La France dépêche au Liban des soldats en renfort. Jusqu’en février, elle commandera la force intérimaire des Nations-Unies. Cet engagement accru de notre pays dans la FINUL est tout sauf anodin. Les hésitations initiales de Paris trahissent encore la crainte d’une mission de paix impossible. La cessation des hostilités entre Israël et le Hezbollah demeure en effet précaire ; le mandat de la FINUL, malgré des clarifications bienvenues, reste hautement problématique ; enfin le règlement de la crise s’inscrit dans un environnement dangereux marqué par un rétablissement de l’Iran, de la Syrie et du Hezbollah sur la scène internationale, dans la vie politique libanaise et auprès des opinions arabes.

L’intervention militaire israélienne au Liban, en réplique aux provocations de Hezbollah, aura réalisé durant l’été ce que l’on pouvait redouter de pire. Trente quatre jour de guerre ont fait entrer en résonance, de la Palestine au Pakistan, le long d’un immense arc de crise, tous les conflits en cours.

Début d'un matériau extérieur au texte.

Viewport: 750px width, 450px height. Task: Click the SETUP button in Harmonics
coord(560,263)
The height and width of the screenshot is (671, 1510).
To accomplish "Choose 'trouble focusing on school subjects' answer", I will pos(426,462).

En constituant l’épine dorsale de la FINUL, la France avec certains de ses partenaires européens viennent d’accepter, dans un tel contexte, des responsabilités considérables. Sur le terrain, il s’agit d’éviter que la situation ne dégénère. Politiquement, il y va du crédit collectif des Européens.

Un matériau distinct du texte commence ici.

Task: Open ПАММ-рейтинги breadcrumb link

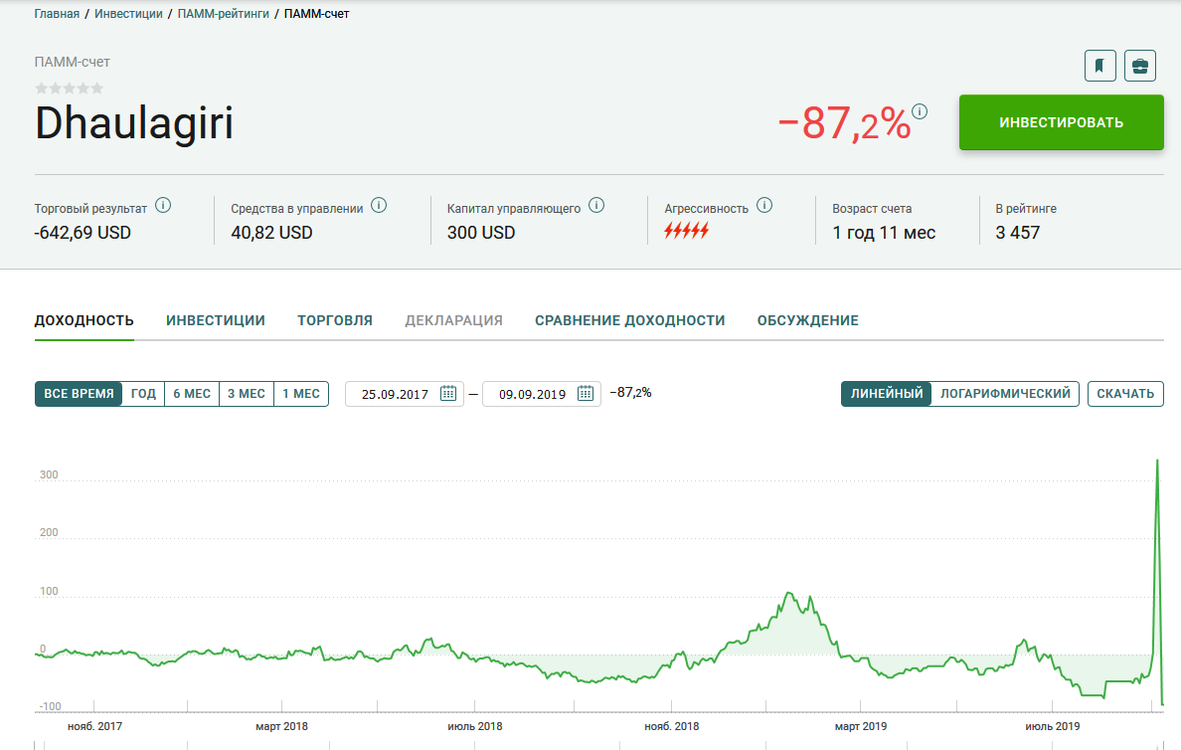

Pour réussir, les Européens ont peu de cartes en main. Comme arbitres, ils manquent en outre de confiance en eux-mêmes et de volonté d’affirmation collective.

Les déclarations de l’UE consacrées au Liban habillent du voile de l’unité de simples velléités d’action commune. Mais en réalité, dans la crise libanaise comme dans la plupart des crises où les Européens sont engagés, il manque toujours la volonté d’agir ensemble comme un seul et véritable acteur stratégique.

On peut donc craindre qu’une fois de plus au Liban les Européens, otages d’une situation sur laquelle ils n’ont guère de prise, s’enferrent et jouent au mieux les utilités. Cette opération peut toutefois être l’occasion pour les Européens d’un sursaut salutaire comme celui que provoqua leur intervention dans les Balkans.

Il ne s’agit plus cette fois de viser seulement à améliorer l’efficacité opérationnelle de nos engagements militaires mais de chercher à en renforcer l’efficacité politique. Notre présence militaire au Liban, au cœur du cyclone, nous contraint d’abord à un effort de lucidité.

L’idéologie humanitaire n’a pas domestiqué l’histoire. Le monde d’aujourd’hui se révèle dangereux. Nous devons vivre avec le risque de la guerre, le risque de conflits qui peuvent affecter directement ou indirectement la sécurité de l’Europe.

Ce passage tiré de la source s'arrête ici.